The “Action” Phase of Love Difficult for People with Love Addiction
If genuine love is an action, and not just a rush or an emotion, people who become entranced by romantic television or novels may remain in a state of searching for the next great romantic experience for years, or a lifetime. For many who can’t put down steamy novels or spend hours viewing romantic television, the problem may actually be love addiction – a recognized condition caused when the brain continues to crave the initial but typically short-lived "high" of a romantic relationship.
Living with love addiction isn’t a pleasurable experience, contrary to stereotypes. The feelings of anxiety, hopelessness or longing can be intense and disrupt daily living. An individual with love addiction may move from one relationship to another, fueled by the way they feel during the "high" phase. Movies, websites, novels and television sitcoms can further breed dissatisfaction toward a current relationship and create a set of false beliefs or expectations a partner can’t meet. Professional therapist and writer Sheryl Paul comments in a recent article that love is something people do, rather than feel – and this is where people with love addiction may start to feel confused, anxious or ready to move on to another relationship to regain the sense of newness.

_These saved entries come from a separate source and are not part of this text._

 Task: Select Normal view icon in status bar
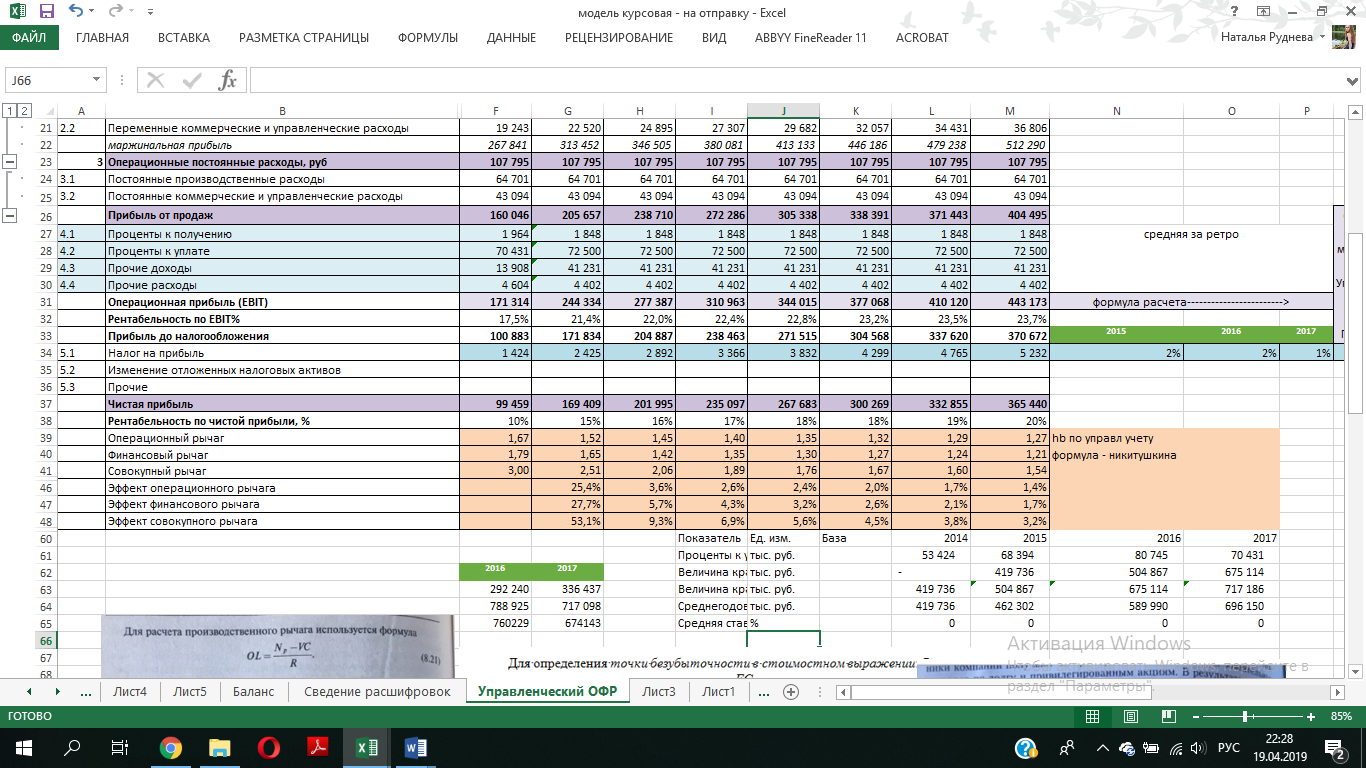[x=1092, y=716]
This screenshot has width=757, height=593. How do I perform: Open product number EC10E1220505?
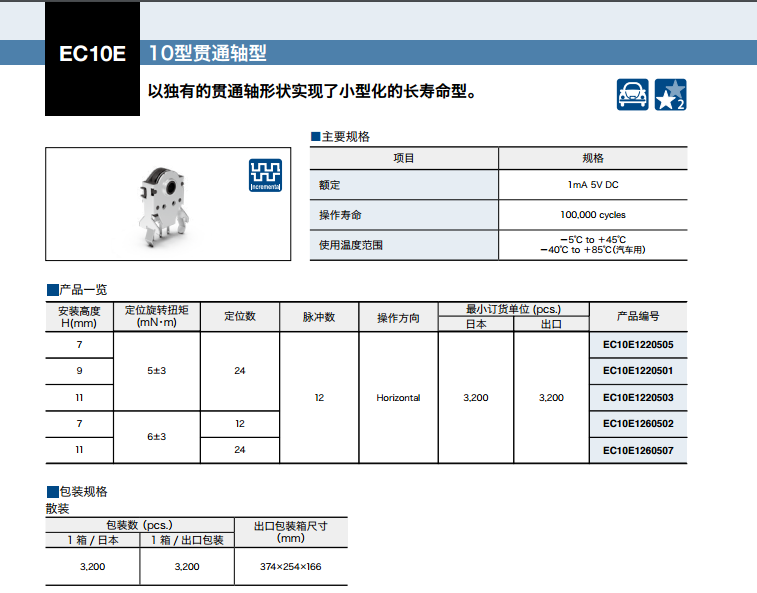pyautogui.click(x=638, y=345)
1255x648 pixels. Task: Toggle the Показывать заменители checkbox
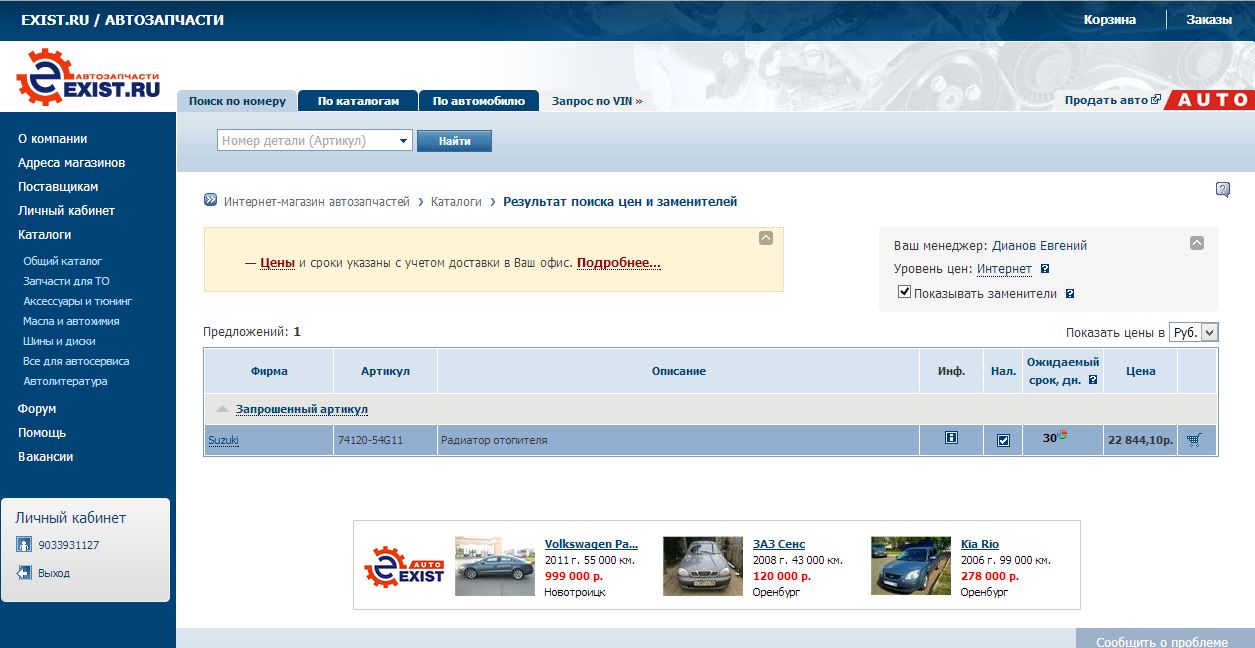(x=904, y=292)
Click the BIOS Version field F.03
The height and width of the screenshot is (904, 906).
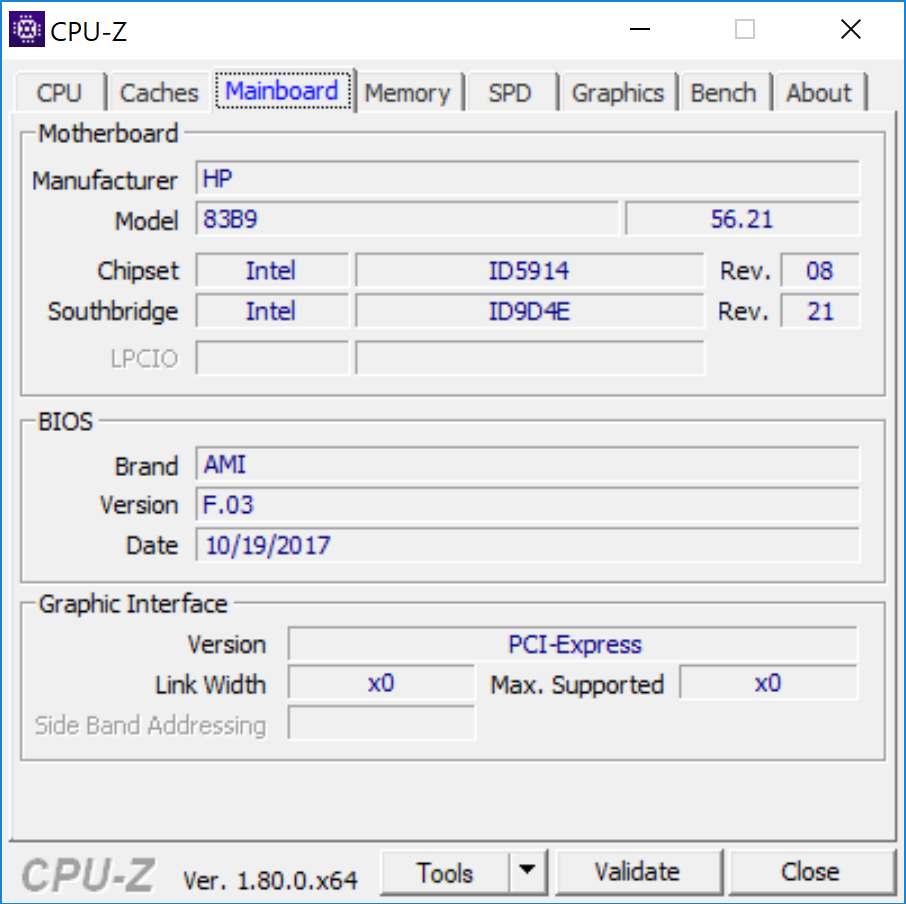click(x=527, y=505)
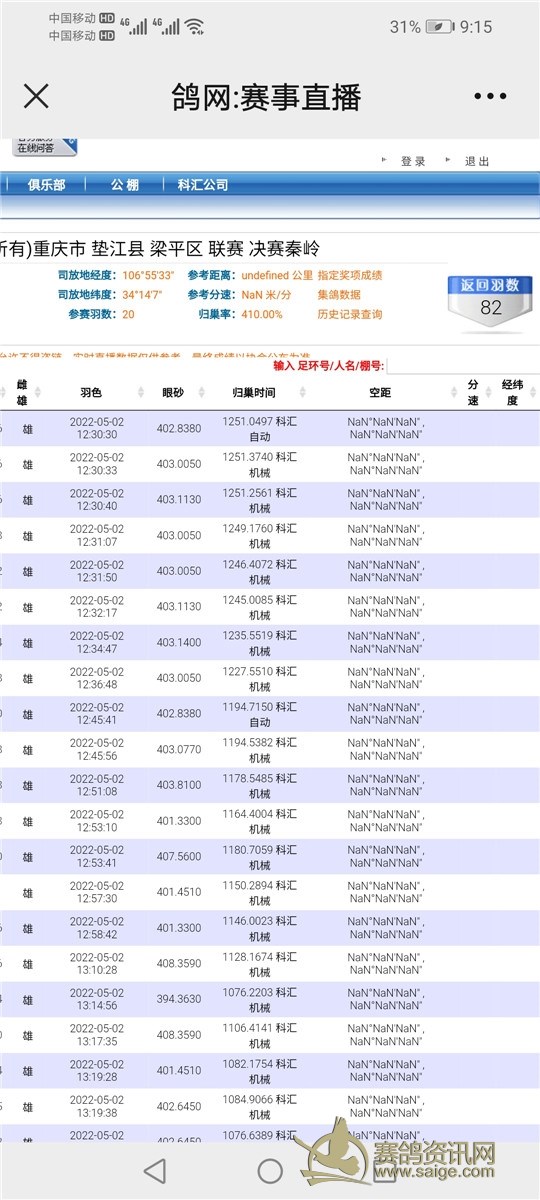Screen dimensions: 540x1200
Task: Open the 公棚 menu item
Action: (x=125, y=185)
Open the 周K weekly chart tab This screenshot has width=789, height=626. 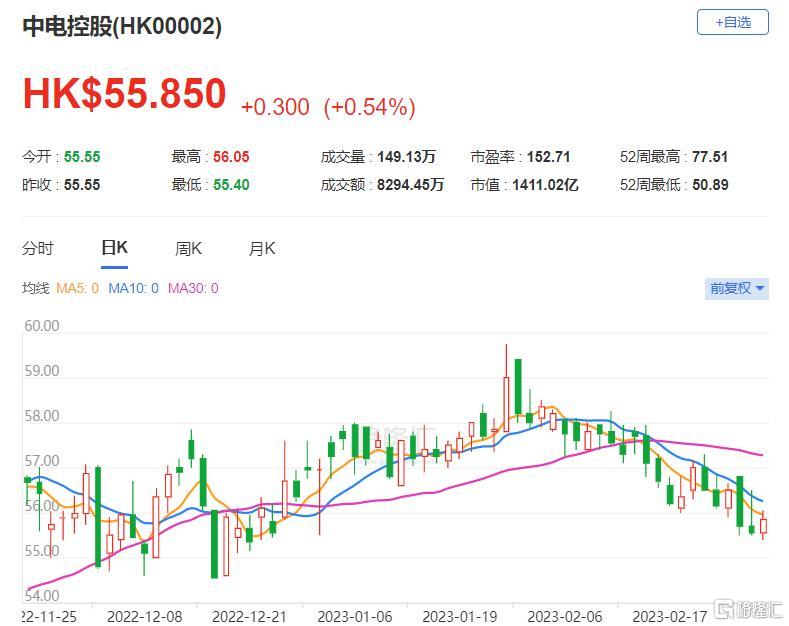[188, 249]
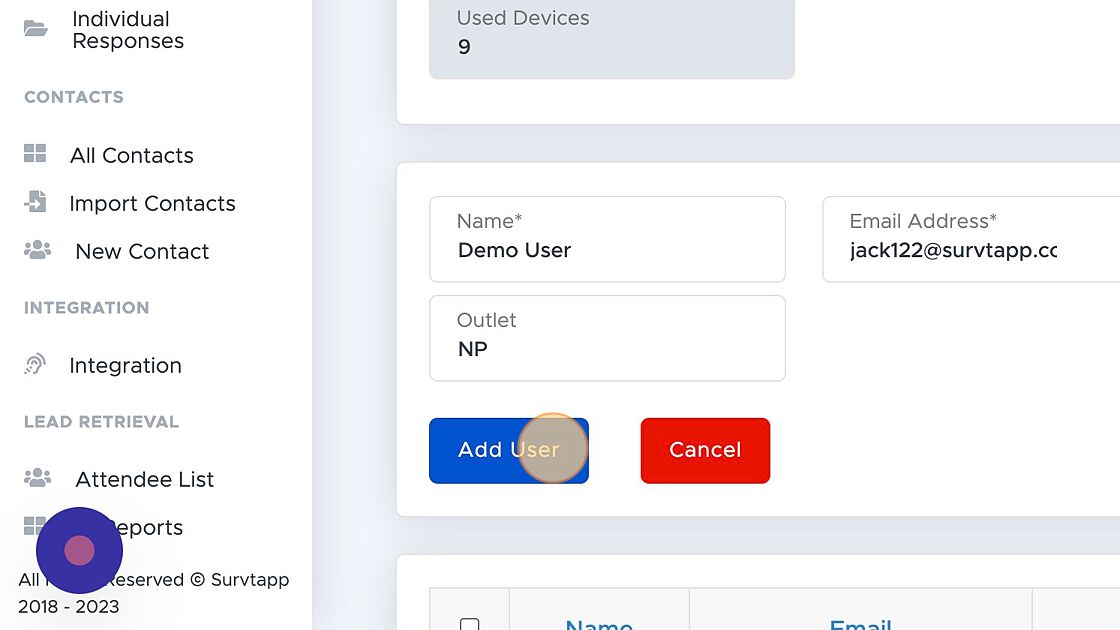This screenshot has width=1120, height=630.
Task: Click the red Cancel button
Action: click(x=705, y=451)
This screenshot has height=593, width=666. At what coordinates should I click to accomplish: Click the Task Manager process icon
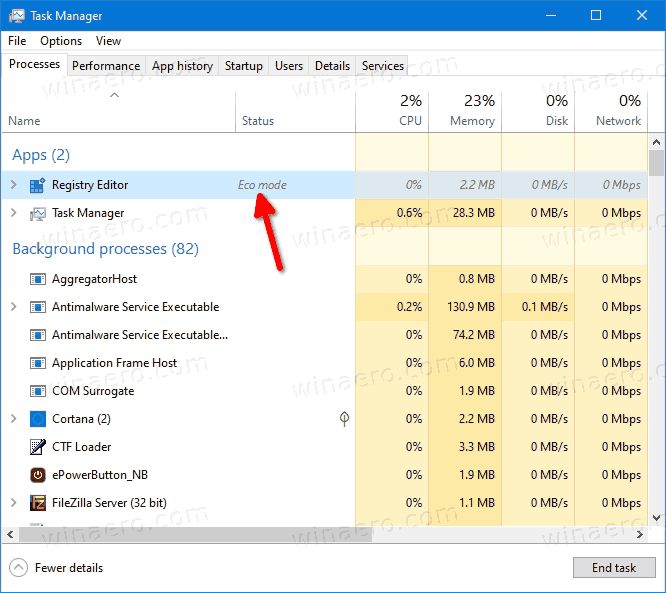pyautogui.click(x=38, y=213)
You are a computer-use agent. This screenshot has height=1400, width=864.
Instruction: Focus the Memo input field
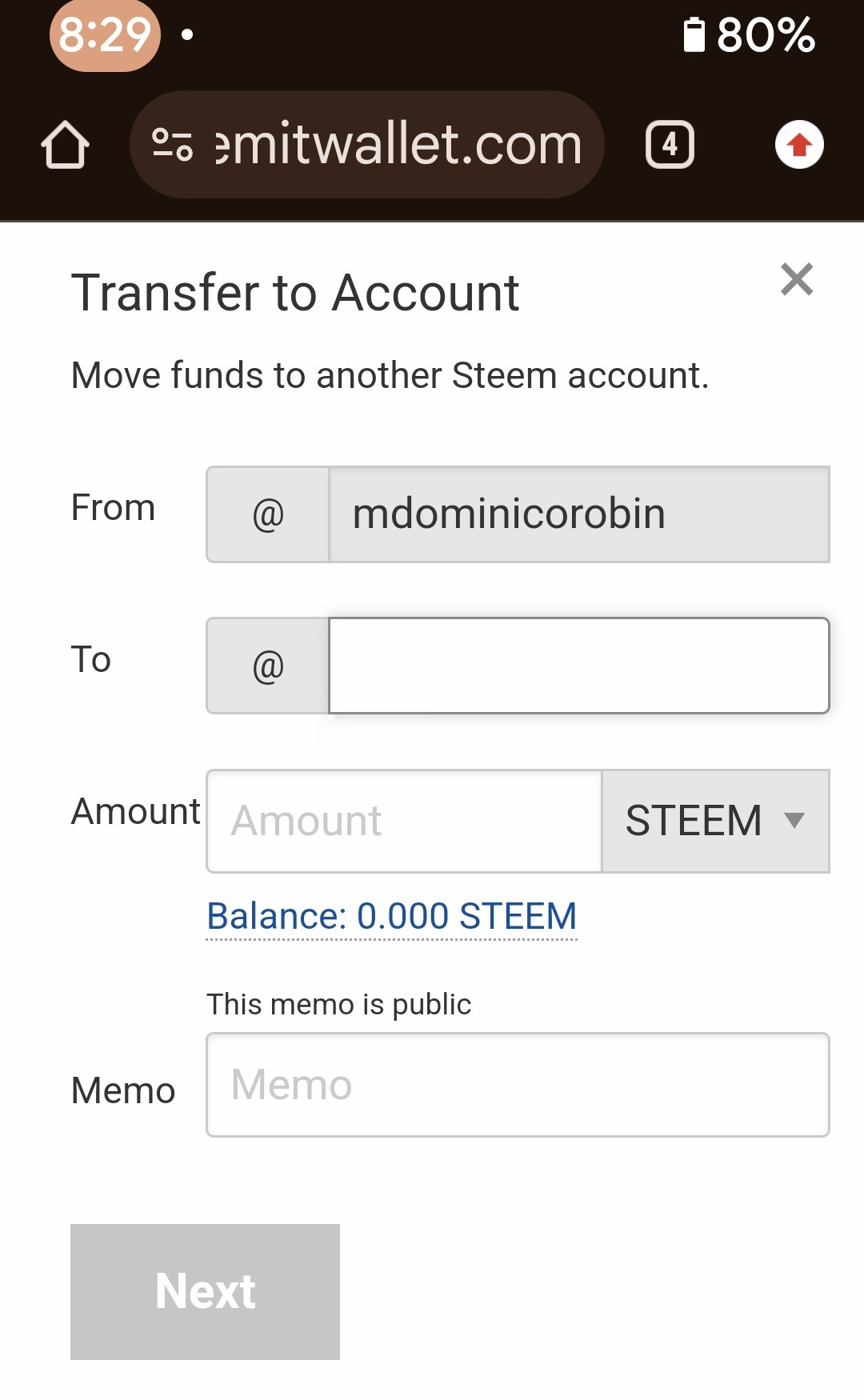(x=518, y=1085)
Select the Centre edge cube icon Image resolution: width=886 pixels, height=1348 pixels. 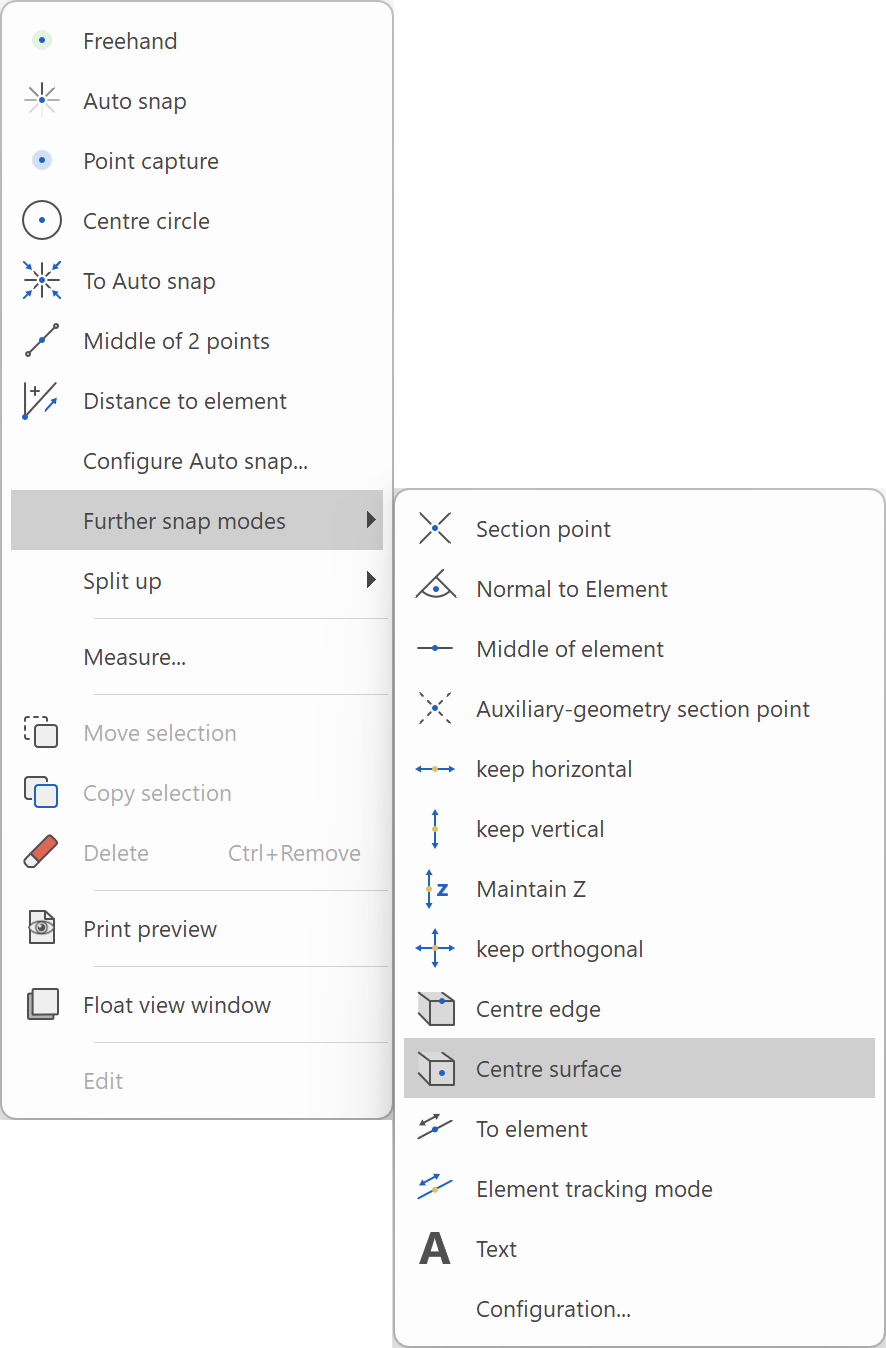[435, 1009]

Media portrayals of love as constantly steamy, energy-charged and full of pleasure may contribute to growing numbers of people who are using other types of external stimulus to achieve a feeling that only lasts a short period. In some cases, people with love addiction have deeply held intimacy problems from childhood abandonment or abuse; others have chronically low self-esteem. They may use sex to lure repeated partners into new relationships, or have sex addiction combined with love addiction – moving from one sexual relationship to another and eventually losing their ability to stop the behaviors, even when the consequences are known.
Love addiction and sexual addiction are serious and require professional help to reach and maintain recovery. This can include learning new ways to work through negative emotions or new ways to feel joy or excitement that don’t involve repeated romantic encounters.